Menilik data Bank Indonesia (BI), berdasarkan data transaksi 21-24 Oktober 2024, pasar SBN mencatat jual neto sebesar Rp 4,53 triliun. Menilik kepemilikan asing di pasar SBN secara harian, pada periode 25-30 Oktober tercatat alami penurunan sebesar Rp 3,1 triliun menjadi Rp 883,79 triliun.
Senior Economist KB Valbury Sekuritas, Fikri C. Permana mengatakan terdapat kekhawatiran jika Trump memenangi pemilihan presiden Amerika Serikat (AS). Karenanya, saat ini pasar cenderung beralih ke aset tidak berisiko, seperti dolar AS dan emas.
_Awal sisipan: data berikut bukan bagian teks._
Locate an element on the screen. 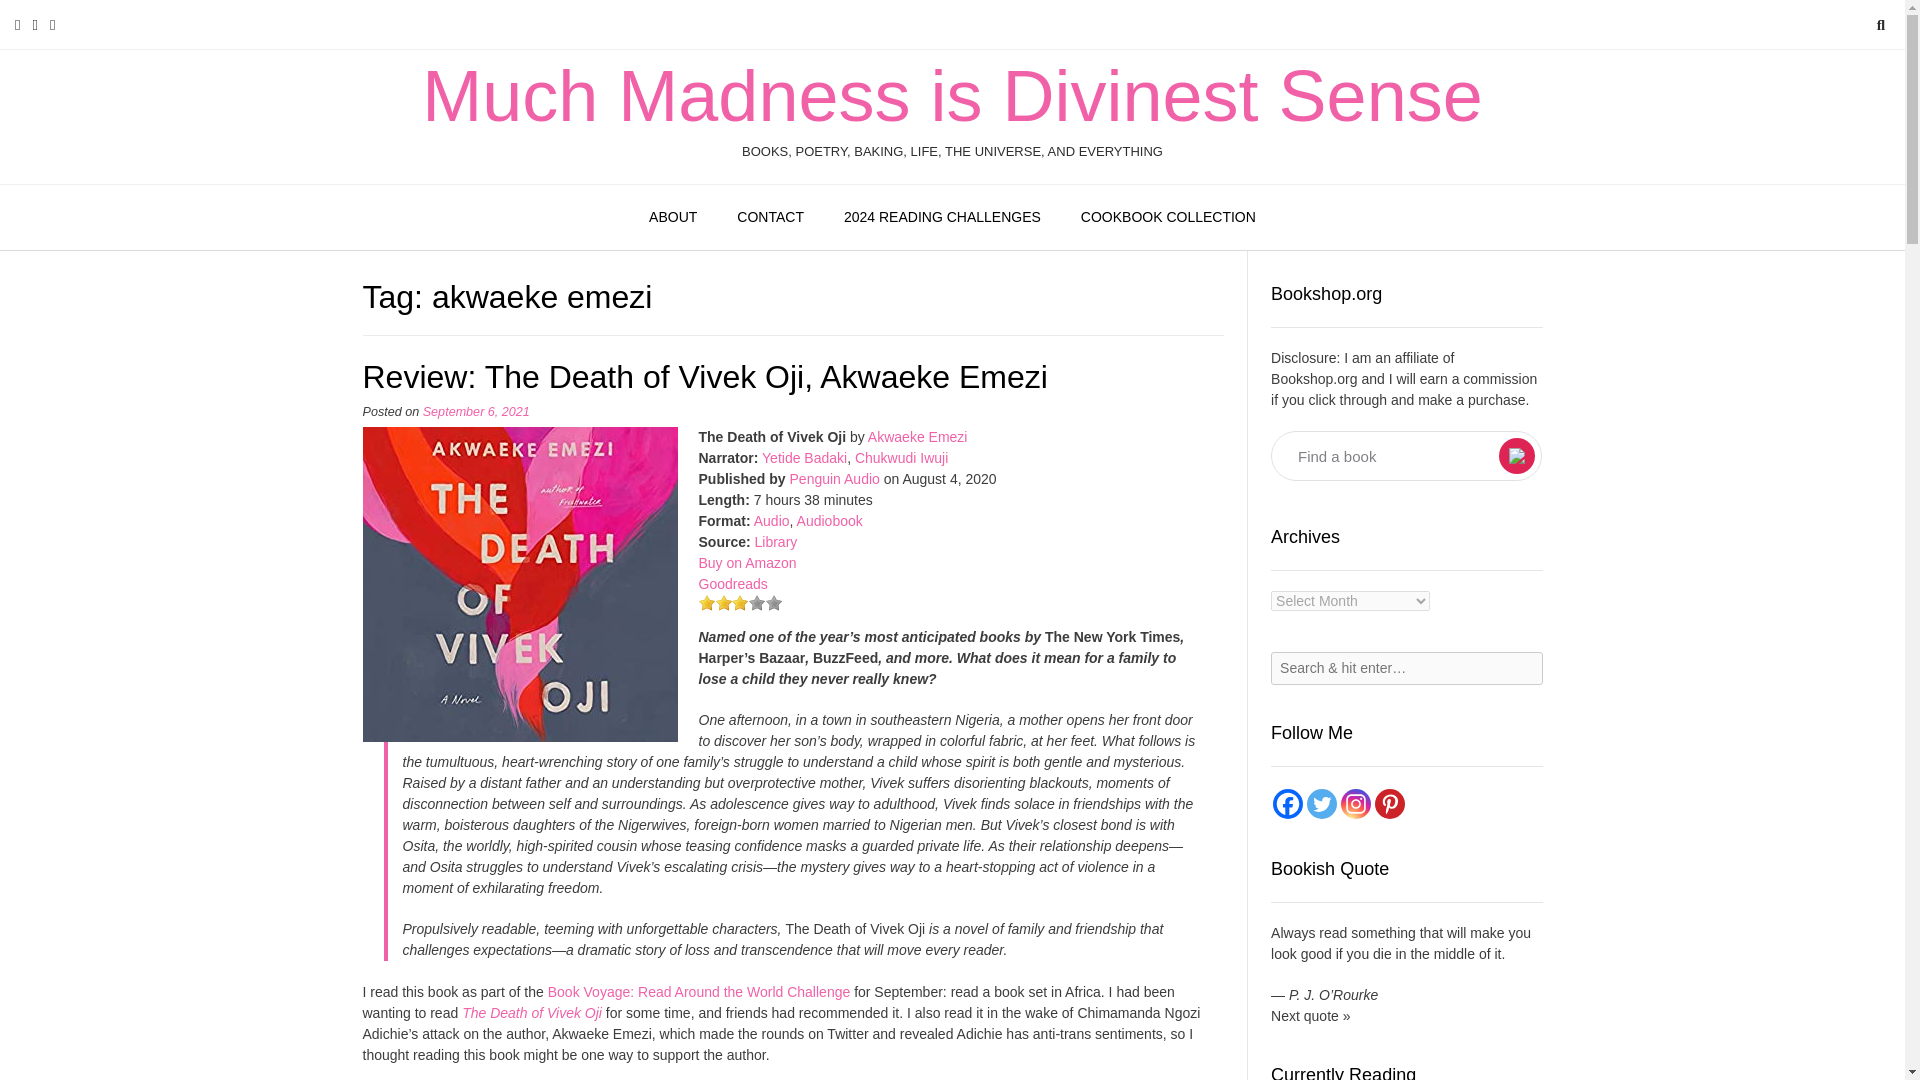 The image size is (1920, 1080). Review: The Death of Vivek Oji, Akwaeke Emezi is located at coordinates (520, 584).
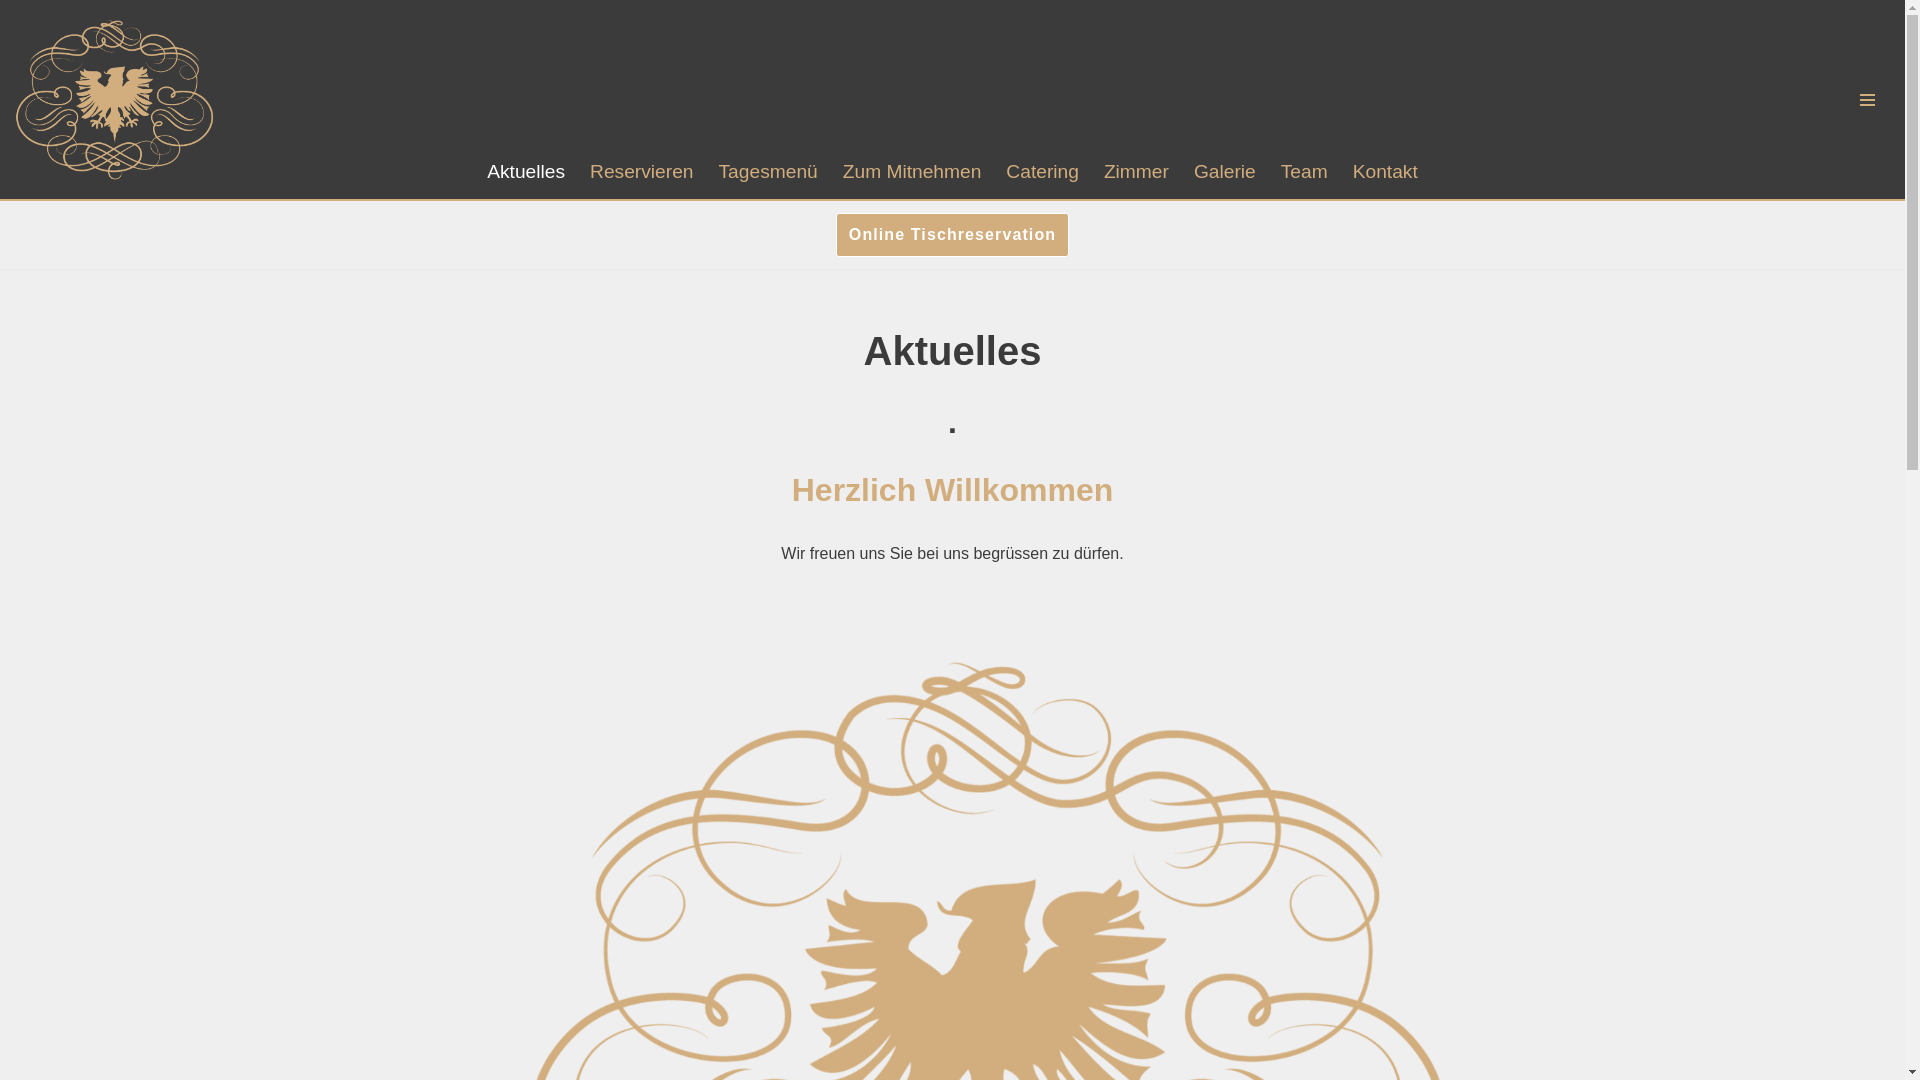 The height and width of the screenshot is (1080, 1920). I want to click on Zimmer, so click(1136, 172).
Akibatnya, dana asing mulai keluar dari portofolio di Indonesia dan turut menekan rupiah. Per Jumat (1/11), rupiah spot berada di Rp 15.732 per dolar AS, yang mana sepekan terakhir turun 0,54%.
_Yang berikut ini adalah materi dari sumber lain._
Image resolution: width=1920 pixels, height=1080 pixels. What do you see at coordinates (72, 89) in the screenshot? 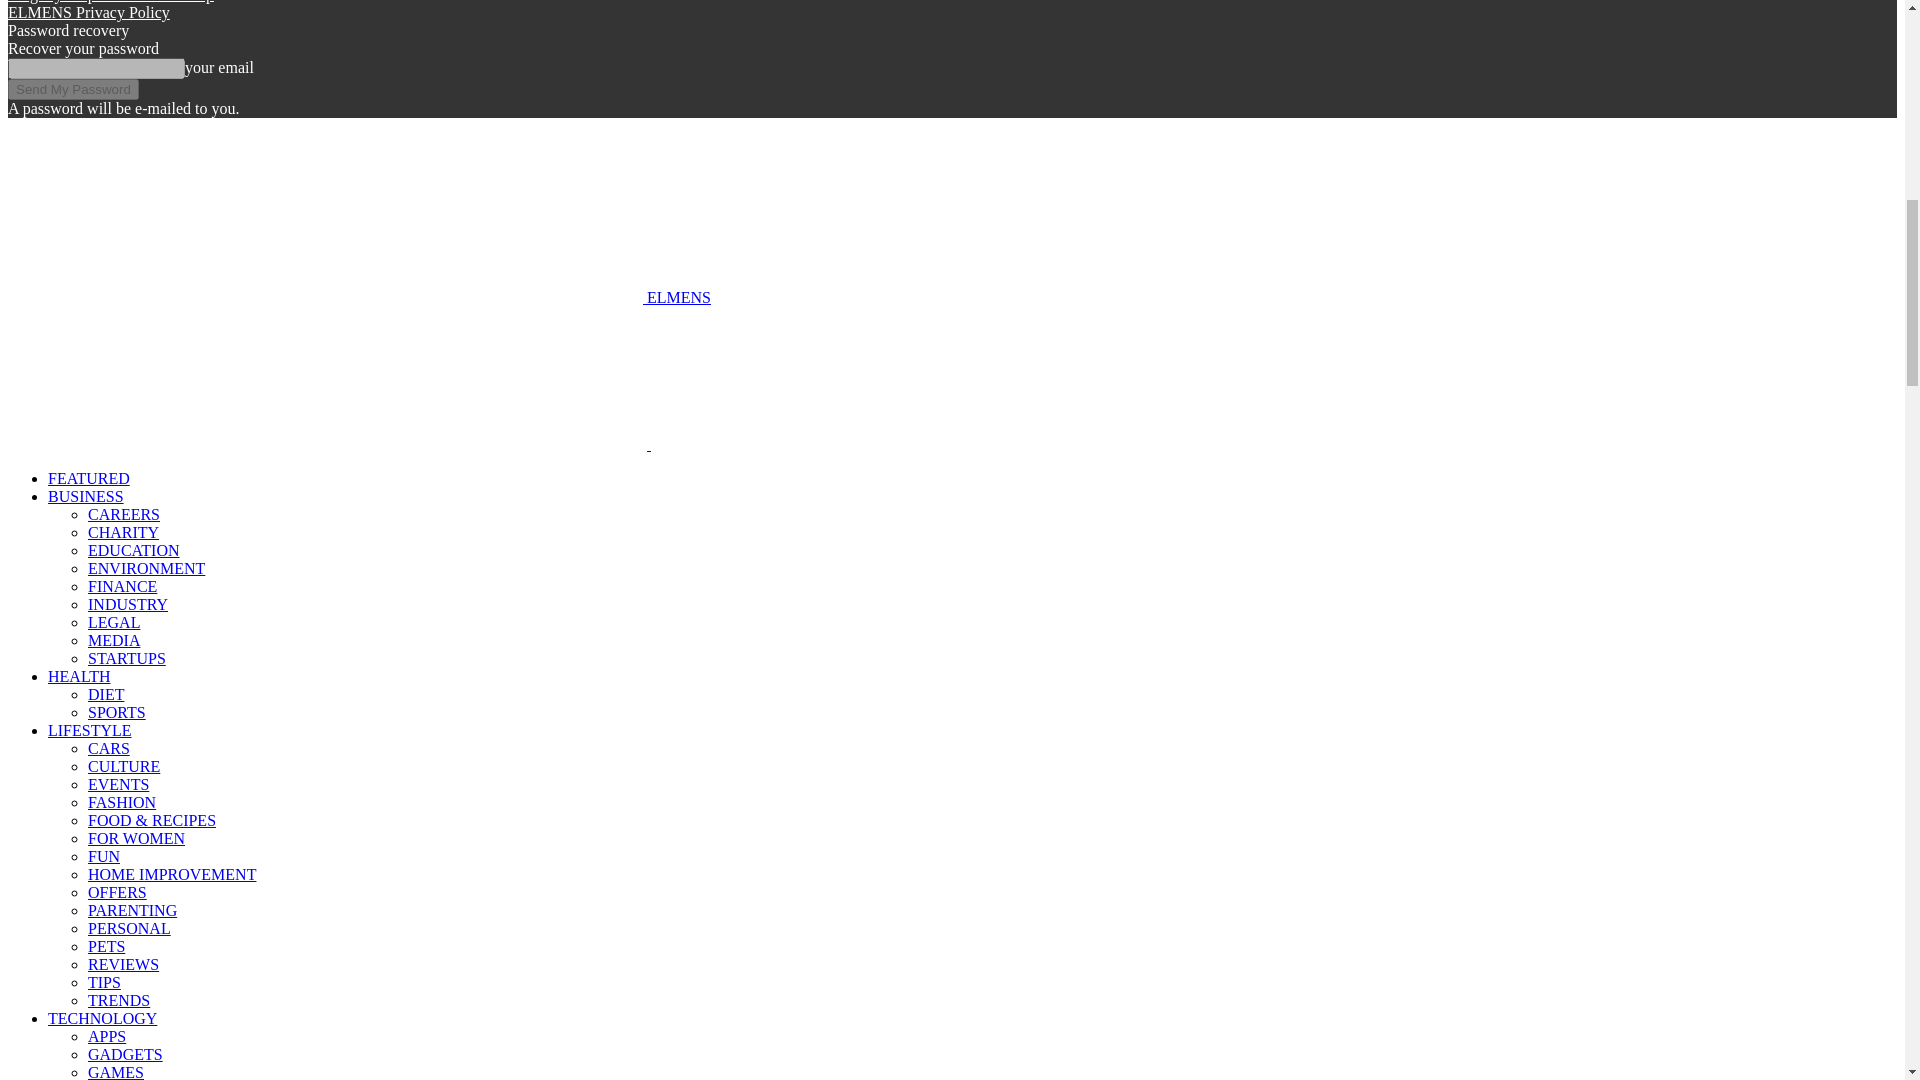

Meski begitu, Fikri berpendapat kondisi saat ini akan berakhir pasca pilpres di AS usai. Dus, ia memproyeksikan rupiah tidak akan menembus ke level Rp 16.000 per dolar AS dan mempertahankan target rupiah pada akhir tahun 2024 di Rp 15.400 - Rp 15.500 per dolar AS.
Baca Juga: SBN Ritel Dibayangi Pelemahan Daya Beli
Dengan begitu, dana asing juga diharapkan kembali masuk, terlebih dengan pemangkasan suku bunga the Fed yang berlanjut.
Pengamat Komoditas dan Mata Uang Lukman Leong sependapat bahwa tekanan rupiah hanya jangka pendek. Tekanan akan terus mereda seiring pemangkasan suku bunga oleh bank-bank sentral dunia.
"Kecuali ada perubahan drastis seperti kemenangan Trump yang dikhawatirkan bukan hanya memicu inflasi di AS namun bisa berimbas ke global," sebutnya.
Karenanya, Lukman menilai untuk investor domestik pilihan instrumen investasi di tengah ketidakpastian saat ini adalah emas. Menurutnya, dengan harga internasional yang meningkat, pelemahan rupiah justru makin mendorong harga emas dalam rupiah lebih tinggi.
Baca Juga: Pemerintah akan Rilis ST013 pada 8 November 2024, Ini Diprediksi Kuponnya
Di sisi lain, pelemahan suku bunga dan menurunnya prospek pemangkasan suku bunga memiliki dampak negatif pada obligasi. Walaupun memang, dengan yield tinggi saat ini termasuk menarik untuk investasi.
Untuk pasar saham domestik, Lukman berpandangan adanya risiko dari faktor ketidakpastian Trump, perang di Ukaraina, konflik di Timur Tengah, tensi dan perang dagang AS-China, serta tingkat pertumbuhan ekonomi global yang masih belum optimal.
"Walau sentimen risk on di AS terjadi dengan terus mencetak rekor tertinggi baru, perlu diingat kenaikan di sana didukung oleh euforia kecerdasan buatan (AI) yang tidak dimiliki perusahaan domestik. Selain itu volatilitas di pasar diperkirakan juga masih akan tinggi untuk saat ini," tutupnya.